Caveman: Ultra-Efficient Token Compression for Claude Code

Caveman is a Claude Code skill that slashes token usage by 75% by adopting a primitive communication style. It removes conversational filler and pleasantries while preserving full technical accuracy and code integrity. This results in faster, cheaper AI interactions that focus strictly on essential information.

Key Points

Reduces output token usage by approximately 75% by eliminating linguistic fluff and filler.
Maintains 100% technical accuracy, keeping code blocks and complex technical terms intact.
Provides significant benefits in terms of cost savings and faster response generation speeds.
Easy to install and use within the Claude Code environment via simple slash commands or natural language triggers.
Removes non-essential elements like articles, pleasantries, and hedging while keeping git commits and PRs in a normal format.

Sentiment

The community was largely skeptical. While many appreciated the humor and creative concept, the dominant technical arguments centered on why compressed output could degrade model performance and why output tokens are not where the real cost lies.

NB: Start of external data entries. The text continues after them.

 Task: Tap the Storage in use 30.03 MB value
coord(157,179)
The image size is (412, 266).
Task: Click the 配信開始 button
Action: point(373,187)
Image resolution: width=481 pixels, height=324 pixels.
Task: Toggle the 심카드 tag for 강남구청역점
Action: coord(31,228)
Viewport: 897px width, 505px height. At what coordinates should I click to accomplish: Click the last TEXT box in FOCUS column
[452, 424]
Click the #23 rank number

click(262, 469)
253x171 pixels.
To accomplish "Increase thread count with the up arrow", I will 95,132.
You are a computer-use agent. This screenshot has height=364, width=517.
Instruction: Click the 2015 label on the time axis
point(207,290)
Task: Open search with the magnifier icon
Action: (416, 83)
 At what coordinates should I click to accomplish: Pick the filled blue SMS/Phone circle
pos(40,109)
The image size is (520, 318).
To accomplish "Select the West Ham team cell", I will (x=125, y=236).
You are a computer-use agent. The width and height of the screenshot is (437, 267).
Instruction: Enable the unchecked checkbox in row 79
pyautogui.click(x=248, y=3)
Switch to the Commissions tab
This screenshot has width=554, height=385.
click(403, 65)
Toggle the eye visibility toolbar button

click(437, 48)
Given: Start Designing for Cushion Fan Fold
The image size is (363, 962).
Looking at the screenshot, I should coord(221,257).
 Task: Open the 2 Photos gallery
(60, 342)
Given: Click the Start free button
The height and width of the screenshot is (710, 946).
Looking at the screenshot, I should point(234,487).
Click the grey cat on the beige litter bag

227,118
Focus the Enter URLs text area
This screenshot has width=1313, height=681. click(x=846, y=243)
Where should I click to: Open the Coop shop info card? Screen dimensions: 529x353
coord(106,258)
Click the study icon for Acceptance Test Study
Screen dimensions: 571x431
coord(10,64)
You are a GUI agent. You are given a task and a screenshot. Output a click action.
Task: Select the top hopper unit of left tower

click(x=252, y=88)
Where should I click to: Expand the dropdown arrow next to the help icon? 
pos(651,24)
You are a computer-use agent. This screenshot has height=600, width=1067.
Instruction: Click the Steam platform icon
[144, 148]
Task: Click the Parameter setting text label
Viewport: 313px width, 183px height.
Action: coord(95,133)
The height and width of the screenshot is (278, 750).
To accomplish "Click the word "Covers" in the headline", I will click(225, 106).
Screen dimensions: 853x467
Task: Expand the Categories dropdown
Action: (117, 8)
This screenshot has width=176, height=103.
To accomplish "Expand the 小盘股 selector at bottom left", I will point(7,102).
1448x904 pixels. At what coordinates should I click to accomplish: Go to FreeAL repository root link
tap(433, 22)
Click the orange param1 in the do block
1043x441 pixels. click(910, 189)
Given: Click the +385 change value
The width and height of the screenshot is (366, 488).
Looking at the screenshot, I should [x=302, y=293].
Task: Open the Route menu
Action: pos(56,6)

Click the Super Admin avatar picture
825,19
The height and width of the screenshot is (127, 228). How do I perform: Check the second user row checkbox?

The author's graceful response acknowledging the need for benchmarks was well-received, but the overall consensus leaned toward caution about such approaches without proper evaluation.

In Agreement

Removing filler words and preamble from LLM output reduces noise without necessarily losing technical substance, since phrases like 'I'd be happy to help' carry minimal useful signal.
Caveman mode has unexpected personal value for human users — the stripped-down framing can provide clarity and cut through complexity, making problems easier to understand.
Research supports that concise prompting can reduce response length without always degrading quality, and the idea is a natural extension of how tokenization already compresses language.
In multi-turn conversations, output token savings compound and become more significant over time.
The concept parallels how Chinese language coding uses fewer tokens for similar results, suggesting there's room for more efficient LLM communication styles.

Opposed

Tokens are 'units of thinking' for LLMs — constraining output style forces the model to spend attention budget on how to say things rather than what to say, effectively reducing intelligence.
Output tokens are not the real bottleneck in agentic coding; input tokens from skills, directory trees, and tool outputs dominate usage, making output compression relatively insignificant.
Low-entropy filler tokens may serve as computational opportunities where the model does useful hidden-state computation during forward passes, so removing them could remove 'room to think.'
The 75% token savings claim has no benchmarks or rigorous evaluation — it's an empirical claim presented without evidence.
Thinking tokens are unaffected by the skill, and the model may need extra thinking tokens to rephrase into caveman style, potentially increasing total cost.
Training data associates caveman-style speech with non-technical contexts, so forcing this style likely biases the model away from rigorous technical output.